(Data excerpts)
::::

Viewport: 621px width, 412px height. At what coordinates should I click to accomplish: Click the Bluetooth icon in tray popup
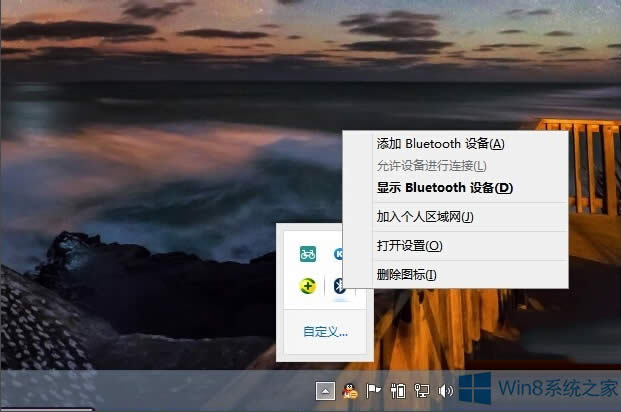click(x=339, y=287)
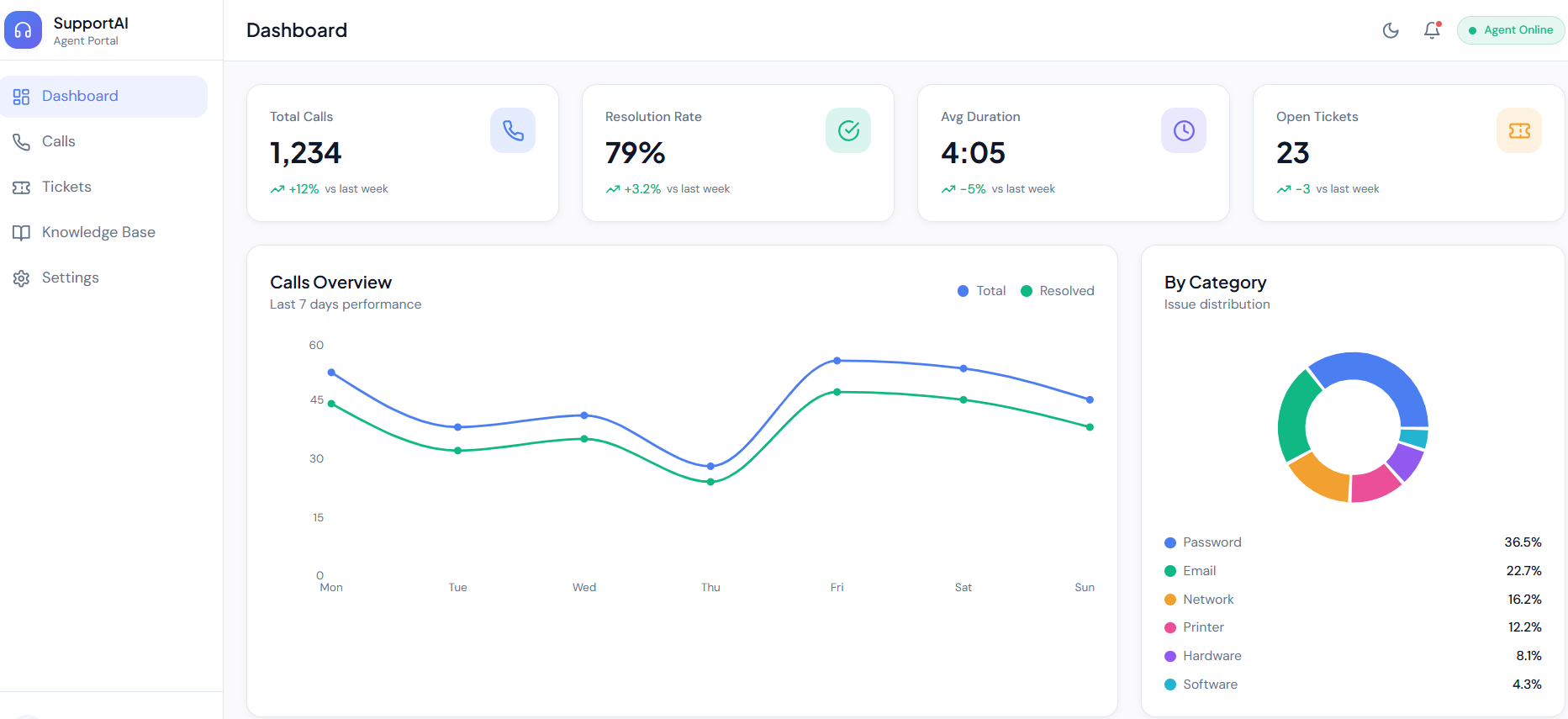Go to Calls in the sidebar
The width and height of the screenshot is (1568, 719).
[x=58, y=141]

::::

## Assigned task
The data above should be restated exactly, with its images dropped.

## Response to the exercise
Viewport: 621px width, 412px height. At what coordinates should I click to accomplish: Click the Bluetooth icon in tray popup
click(x=339, y=287)
Go to Calls in the sidebar
The width and height of the screenshot is (1568, 719).
[x=58, y=141]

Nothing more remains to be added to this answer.